◆ **Study text**
################
EDIT: to show my dear departed kitty, who interestingly, had a tumor inside her nasal cavity, so although she couldn't much smell her food anymore, it was habit that drove her to run to the kitchen for Turducken. Around the same time, my doctor diagnosed me with a concha bullosa, a blockage in my sinuses that will probably have to be removed (which isn't that big of a deal). The coincidence continues to creep me out, but despite that, I ain't gonna let no "blockage" stop me from sniffing, although I wonder if it's affected my sense of smell at all.


  1. Thanks for taking the Glass Petal Smoke "Sensory Questionnaire". You are a terrific writer with an authentic voice. I'm a bit obsessed with the smell of old books myself and was really glad when Patti Smith said this upon receiving an award for her memoir "Just Kids", “Please, no matter how we advance technologically, please don’t abandon the book. There is nothing in our material world more beautiful than the book.”
    P.S. If you haven't tried Italian Chestnut Honey, I'd urge you to. It has hay notes and is a bit barn-like. Something tells me you may have tasted this before ;-)
################
◆ **Stored data**
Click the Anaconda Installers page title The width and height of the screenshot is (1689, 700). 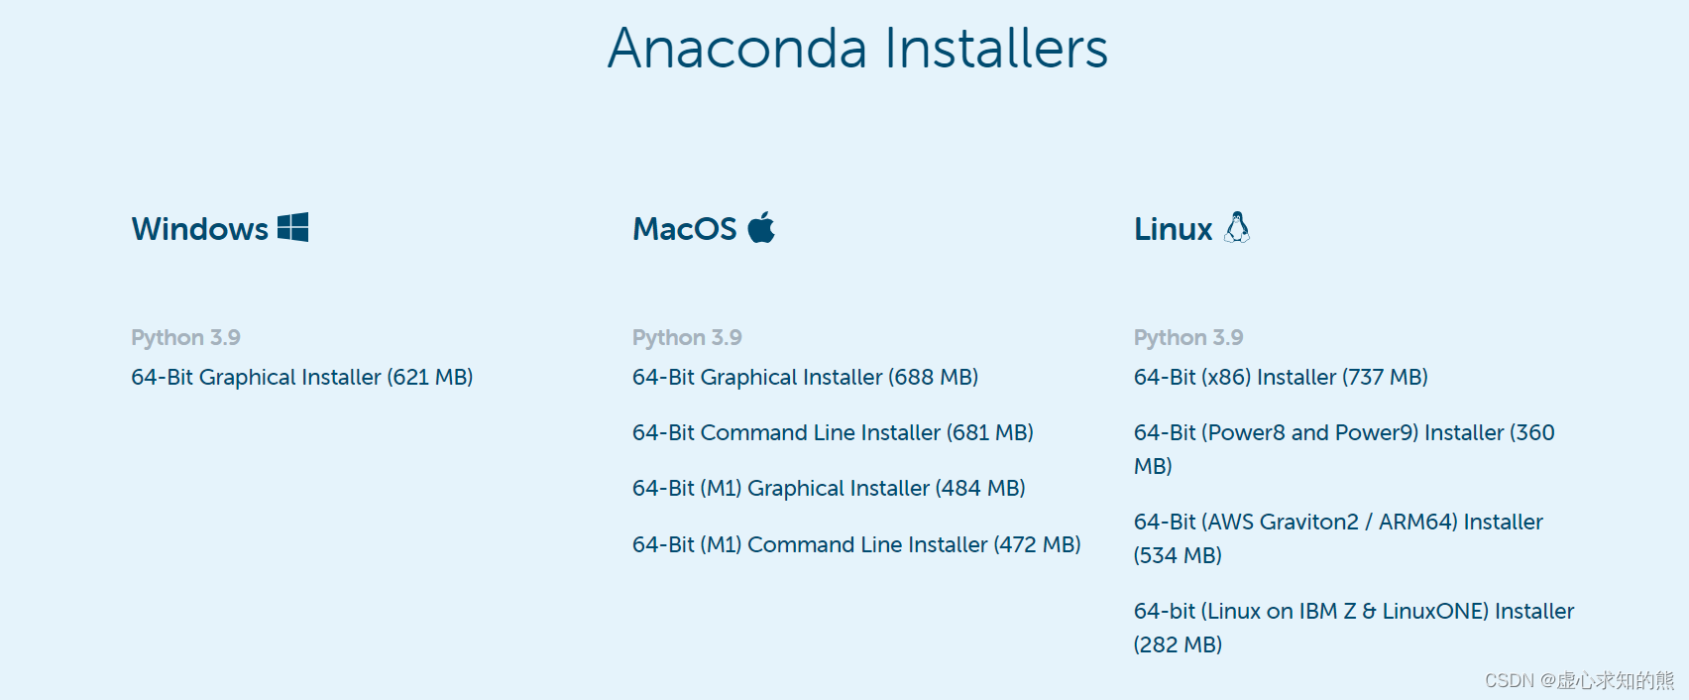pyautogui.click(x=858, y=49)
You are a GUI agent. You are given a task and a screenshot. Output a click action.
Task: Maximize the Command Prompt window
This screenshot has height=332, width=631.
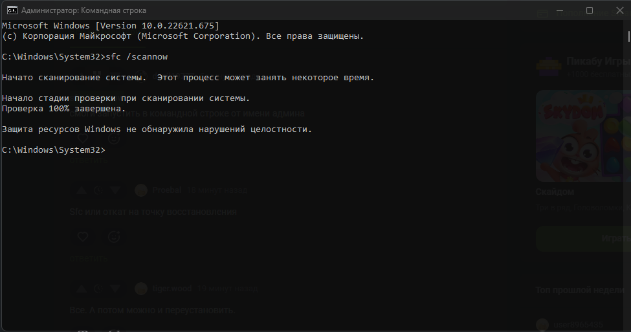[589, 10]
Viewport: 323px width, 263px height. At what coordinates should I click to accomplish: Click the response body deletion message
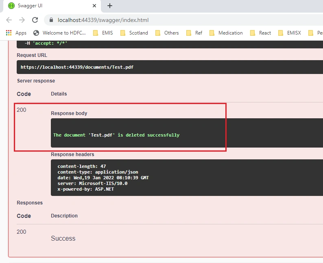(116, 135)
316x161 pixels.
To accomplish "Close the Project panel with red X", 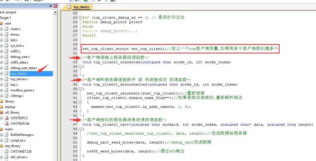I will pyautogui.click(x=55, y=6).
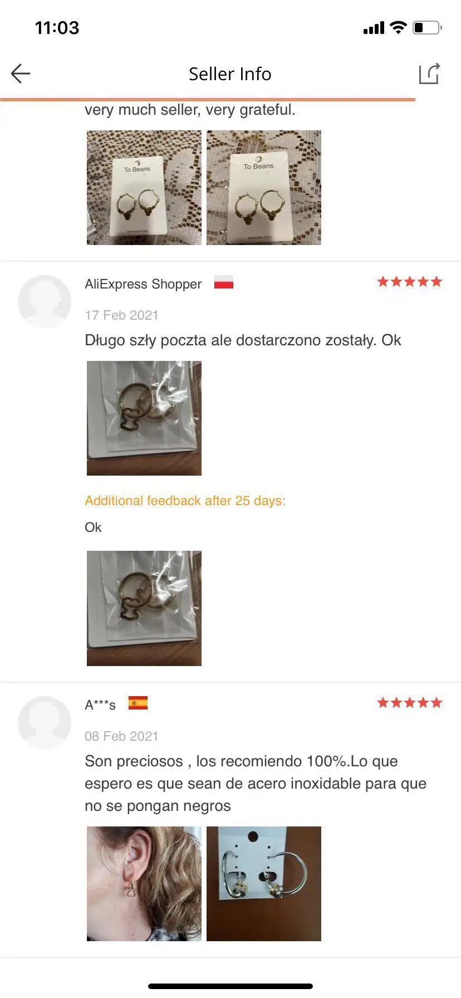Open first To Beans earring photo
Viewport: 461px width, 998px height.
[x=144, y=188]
################
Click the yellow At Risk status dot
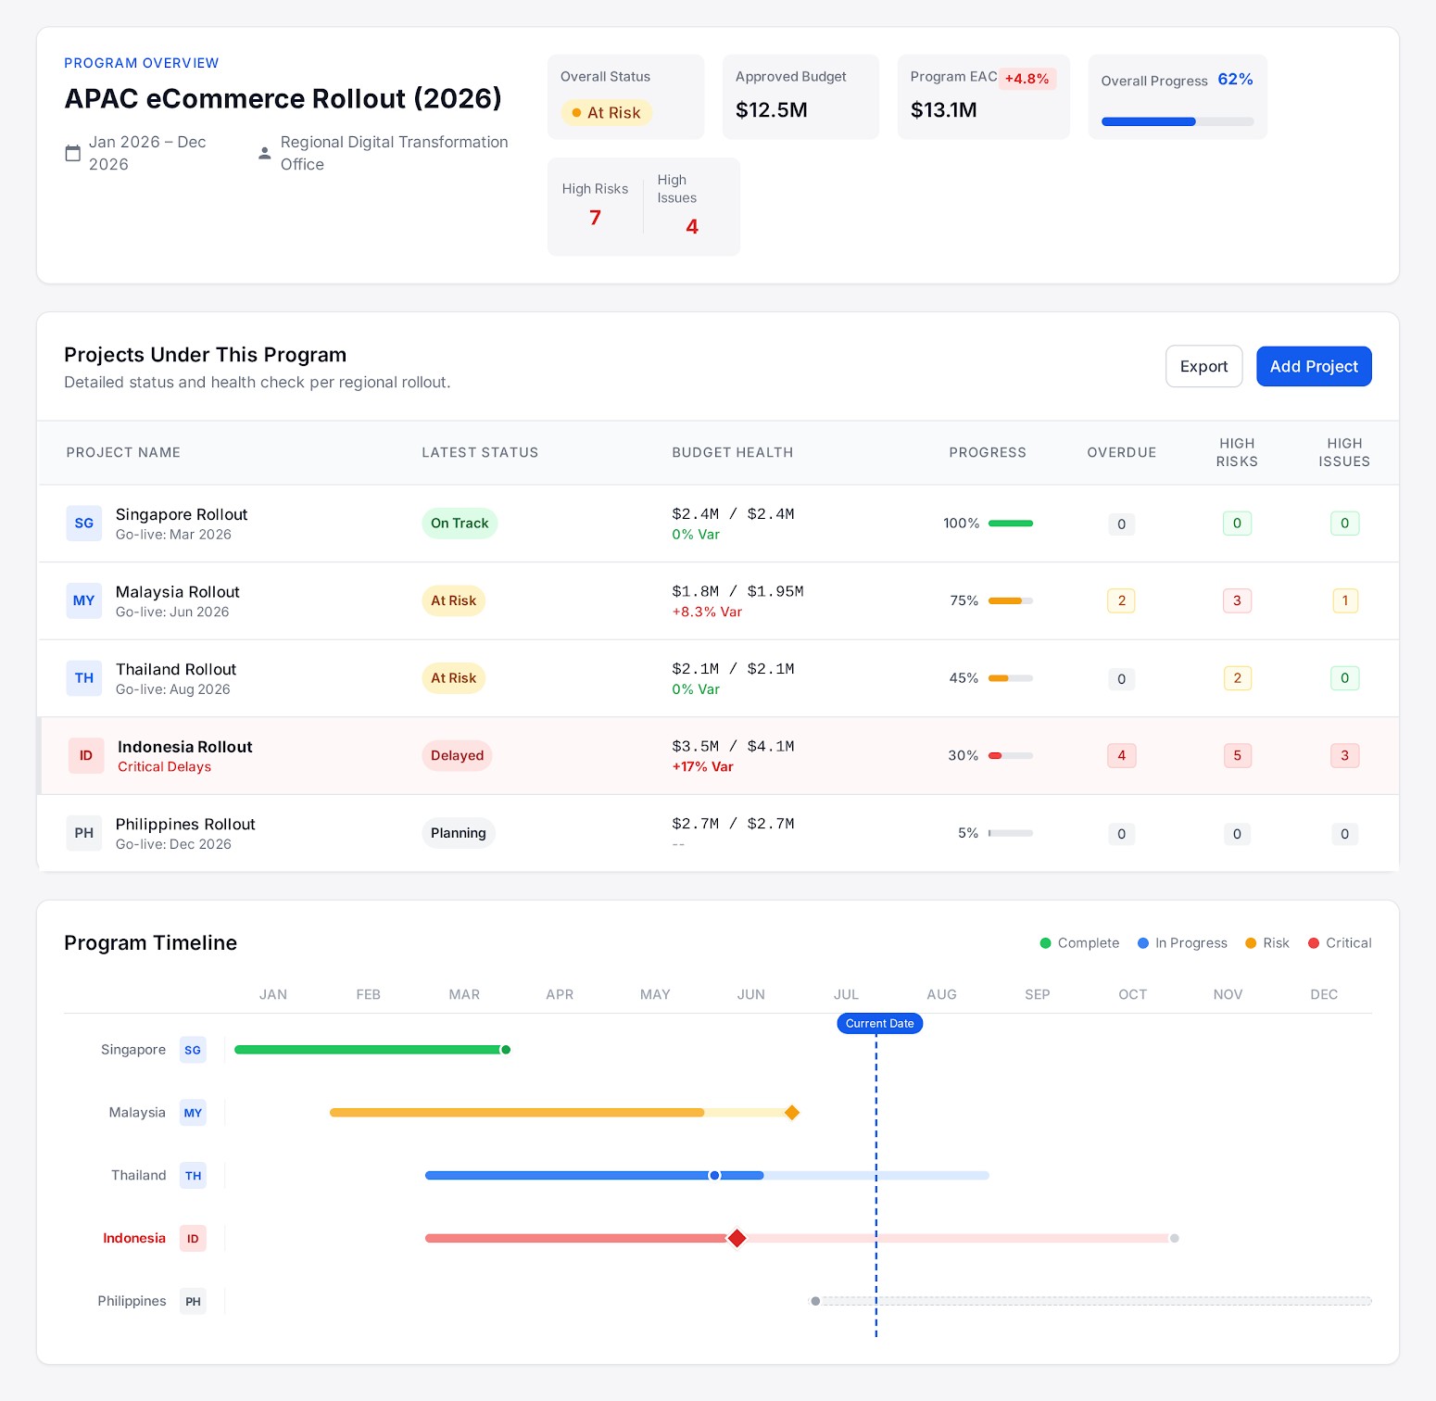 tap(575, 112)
################
◆ **Required actions**
1) Rewrite the stretch of the sense-of-smell text from "P.S. If you" through "this before ;-)", putting "grassy notes" in place of "hay notes".
2) Carry on the sense-of-smell text from its last sentence.

◆ **Answers to the exercises**
1)
P.S. If you haven't tried Italian Chestnut Honey, I'd urge you to. It has grassy notes and is a bit barn-like. Something tells me you may have tasted this before ;-)

2)
  2. It was a boatload of fun Michelle, thanks for giving me the opportunity to have taken it! I actually have not tried Italian Chestnut Honey, but I suppose I must do so right away, it sounds like a match made on earth. (does it make your tea taste funky?)

  3. The flavor of Chestnut honey is noticeable in tea, but it depends on the degree to which you sweeten your brew and the type of tea you drink. If you like the flavor notes, it won't seem too funky because the flavor of the tea will create synergies (just like perfumery!). Darker teas are best(a nice woody Oolong or a malty Assam create interesting harmonies). Highly recommend: Rigoni di Asiago Organic Chestnut Honey.

  4. I love reading these. It always so nice to read people's fragrance profile :)
    I still remember Sanrio stores too. The smell of the erasers mingling with the melon flavored gum!
    Lancome foundation also reminds me of the women in my family, totally forgot about that smell.

  5. Victoria, do the women in your family wear their foundation too dark like my grandma did? I remember trying to tell her that when I was younger, and she sharply disagreed with me. Hah. Your family is probably more reasonable.

    Michelle, I will have to seek this special honey out now. I am not a tea connoisseur, but I have my favorites (obsessed with several Twinings teas). I wonder how it would do with the juniperiness of Earl Grey? Trial and error, I suppose. :)

  6. Edited: I guess I had a little more to say (at the end).

  7. You're in luck! Twinings makes an Oolong.

  8. I'm very much a coffee sort of gal, but getting back into the swing of tea sounds like a really good, tasty idea to me.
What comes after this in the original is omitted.